> Estratto della pagina:

______

Intanto, la narrativa del regime ci marcia. Il programma domenicale del propagandista in capo Dmitry Kiselyov su Perviy Kanal — la Rai 1 russa — ha dedicato i primi 45 minuti al “grande scambio” dei prigionieri. “Il nostro presidente ha sconfitto l’Occidente collettivo”, ha detto Kiselyov: “Sono tornati in patria eroi russi che hanno vissuto per molti anni in Occidente sotto copertura e hanno lavorato per il bene della Russia”.

Secondo Sergei Davidis, avvocato e sociologo della Ong Memorial — Nobel per la pace 2022 —  la maggior parte dei russi non crede a Kisellyov. “Solo la minoranza che sostiene con convinzione l’invasione dell’ Ucraina e il regime di Putin ha gioito per il ritorno in patria di uno come Krasikov”, spiega a Fanpage.it. “Il resto della popolazione non vuol saperne nulla. Auspica la fine della guerra. Ma resta piegata dal conformismo tipico di ogni regime.

“Se Putin ha voluto fare del rientro dei prigionieri un evento mediatico — continua Davidis — è per due motivi: prima di tutto doveva giustificare il rilascio di prigionieri politici noti in Russia e farlo passare come una vittoria assoluta. E in secondo luogo, ogni occasione è buona se permette di glorificare presunti eroismi e di alimentare l’ideologia anti-Occidentale”.

______

> Da fare:
1. Nel brano sullo scambio di prigionieri, quanti minuti del suo programma domenicale Kiselyov ha dedicato al "grande scambio"?
2. Prosegui il brano sullo scambio di prigionieri partendo dopo l'ultima frase, quella che termina con "l'ideologia anti-Occidentale".
Il materiale qui sotto viene da un'altra fonte, non dal brano sullo scambio di prigionieri.

> Sezione dati:
______

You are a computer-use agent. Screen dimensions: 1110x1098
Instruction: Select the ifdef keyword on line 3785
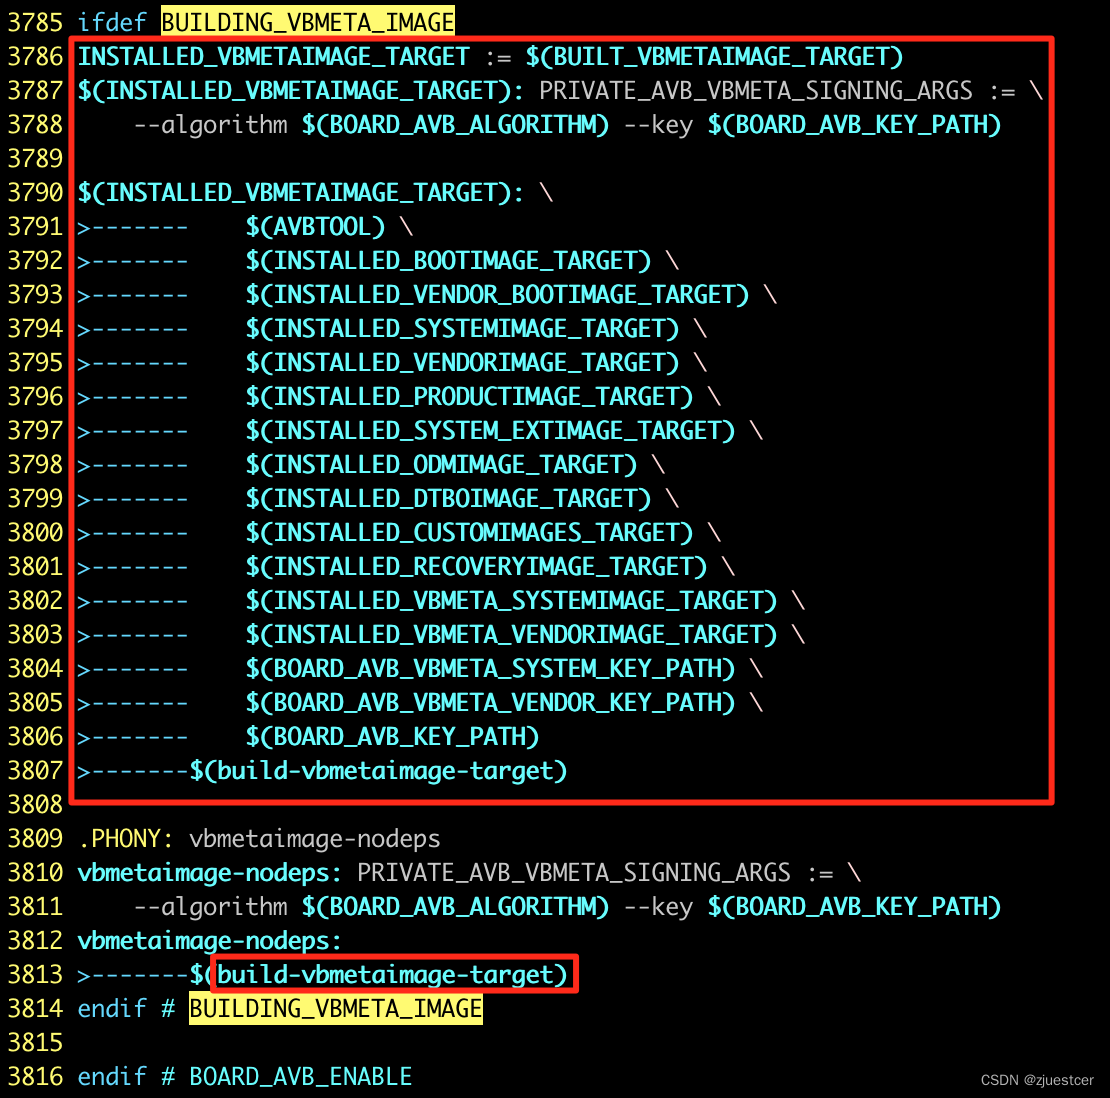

______

> Risposte:
1. I primi 45 minuti.

2.
Non è come ai tempi del comunismo, quando il sistema di potere si fondava su un’ideologia precisa, non c’era bisogno di spiegare granché e bastava ripetere gli slogan. “L’ideologia putinista fino a pochi anni fa nemmeno esisteva”, nota Davidis. “È composta da un’accozzaglia di elementi, tra i quali il ritorno al ruolo di grande potenza e la contrapposizione a Washington è il principale. Deve essere ripetuto il più possibile”. E il più vendibile”. E qualcuno lo compra.

Navalny, il martire della trattativa

Se Putin non pensa più alla possibilità di un riavvicinamento all’Occidente, i governi occidentali che si sono impegnati nelle trattative per il “grande scambio” probabilmente non pensano più al riavvicinamento con Putin. Perché sanno bene che da parte russa il negoziato è stato improntato a un criminale cinismo. E che il più importante dei dissidenti russi ci ha rimesso la vita. Al di là di ogni argomento morale, non è un bel precedente per eventuali negoziati sulla pace in Ucraina e per una normalizzazione delle relazioni.

Quando le trattative sullo scambio di prigionieri si sono impantanate per la resistenza della Germania al rilascio dell’ergastolano Krasikov, il Cremlino ha alzato la posta. Rimpinzando la sua scorta di ostaggi. Tra gli altri, ha messo in galera il giornalista del Wall Street Journal Evan Gershkovich. La cosa ha avuto una risonanza mondiale. Giocare sporco spesso paga. Ma per sbloccare l’impasse tedesca c’è voluto un evento ancor più grave.

“La morte di Alexei Navalny ha contribuito a superare ogni barriera politica e legislativa”, secondo Tatiana Stanovaya. “Ha aumentato notevolmente il valore umanitario del futuro scambio. È diventato chiaro che un destino simile poteva toccare a molte altre persone finite nelle carceri russe”. La direttrice di R.Politik ritiene “del tutto possibile che i tedeschi cercassero la liberazione del maggior esponente dell’opposizione”. Ma Putin, pur volendo a tutti i costi o quasi il ritorno di Krasikov avrebbe mai lasciato in libertà la sua nemesi?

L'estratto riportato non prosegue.